---------- Material for the task ----------
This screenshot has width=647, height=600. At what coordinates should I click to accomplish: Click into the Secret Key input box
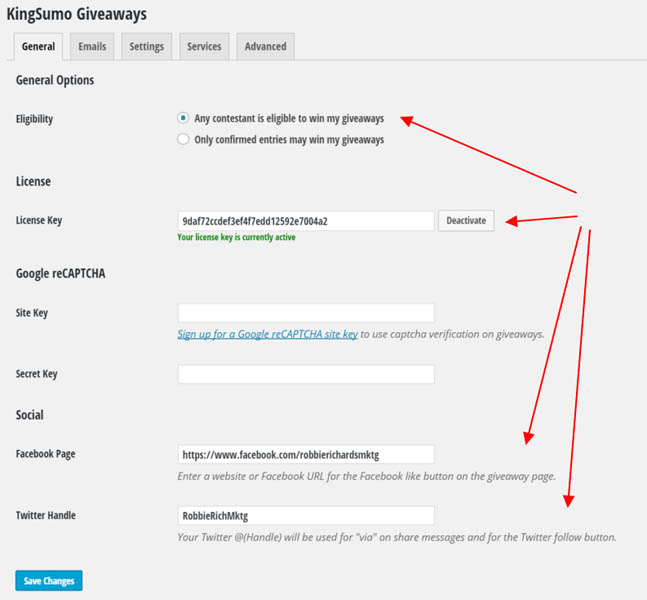(x=305, y=374)
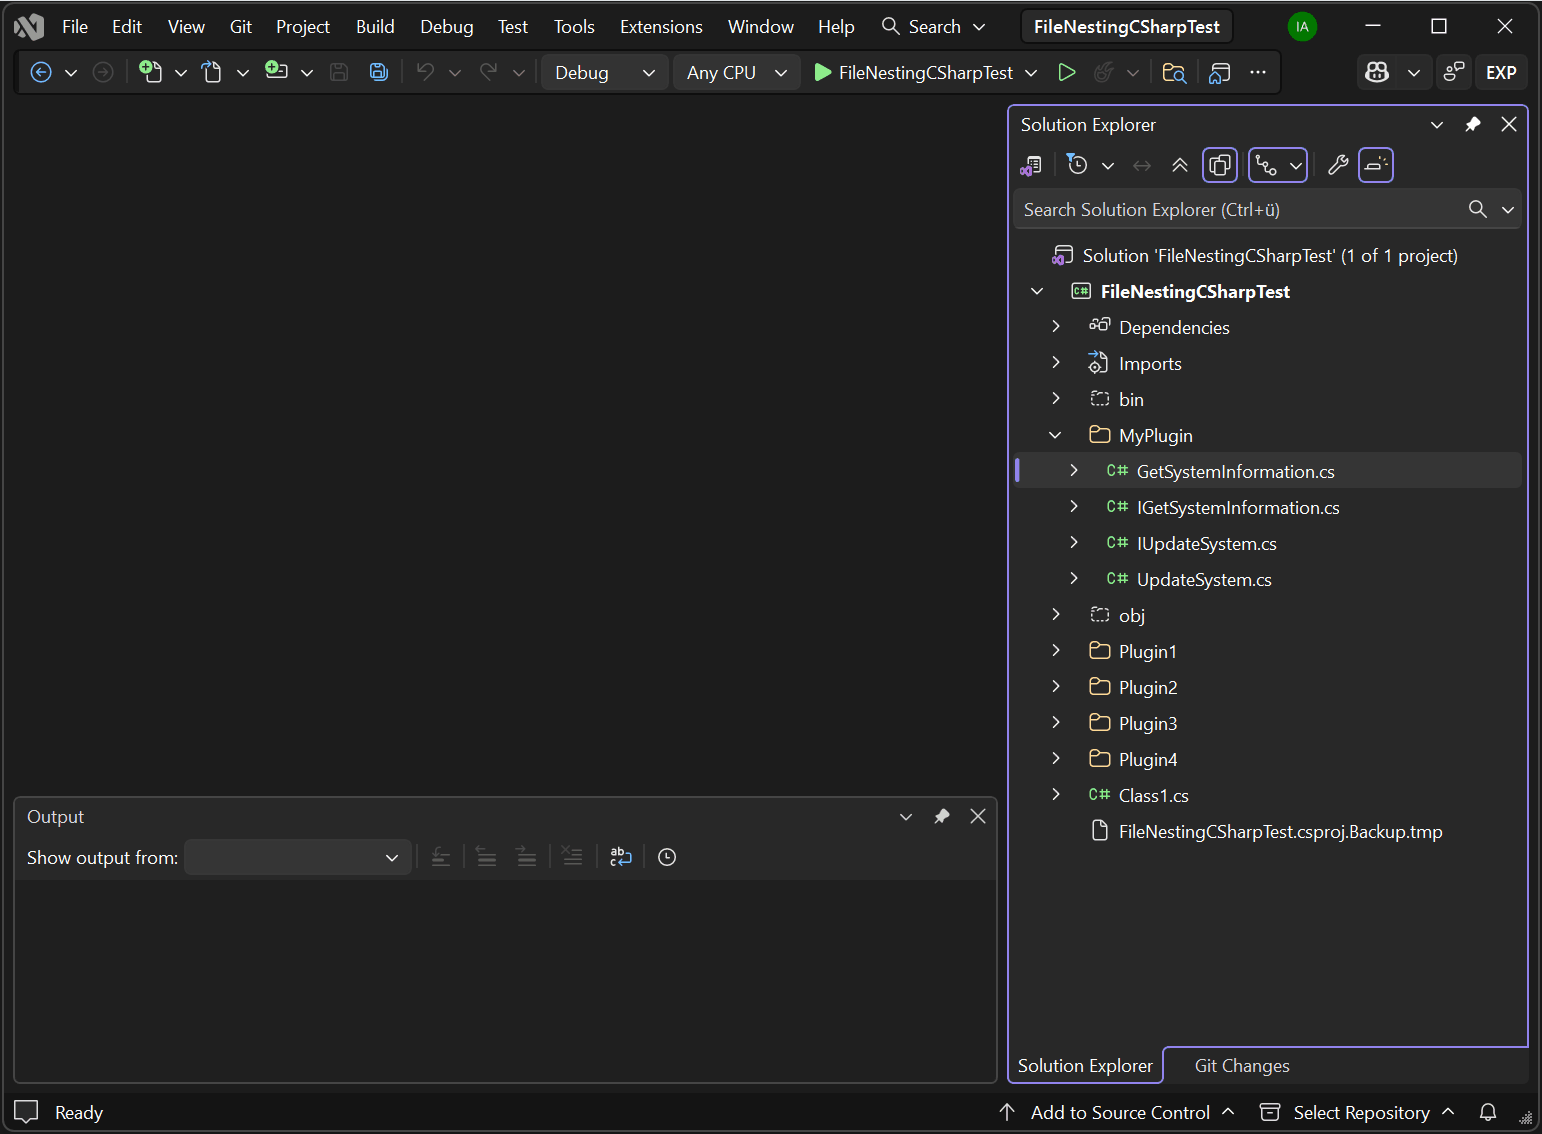This screenshot has width=1542, height=1134.
Task: Open the Show output from dropdown
Action: [297, 857]
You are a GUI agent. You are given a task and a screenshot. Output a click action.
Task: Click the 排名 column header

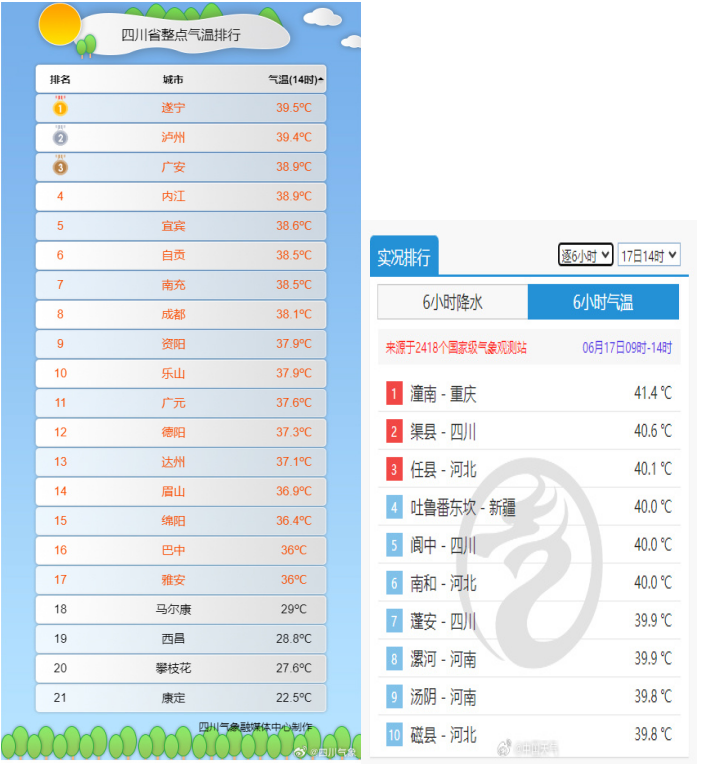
----------
What to produce
Rewrite these rows, changing "input box" to "text field" and keeping everything else the same. Omit the pictures from your output.

Solution to this exercise
This screenshot has width=647, height=600. At what coordinates should I click to accomplish: Click into the Secret Key text field
(x=305, y=374)
This screenshot has width=1542, height=1134.
Task: Open the Show output from dropdown
Action: [297, 857]
You are a GUI agent. You are given a task and a screenshot. Output a click action.
Task: Click the 排名 column header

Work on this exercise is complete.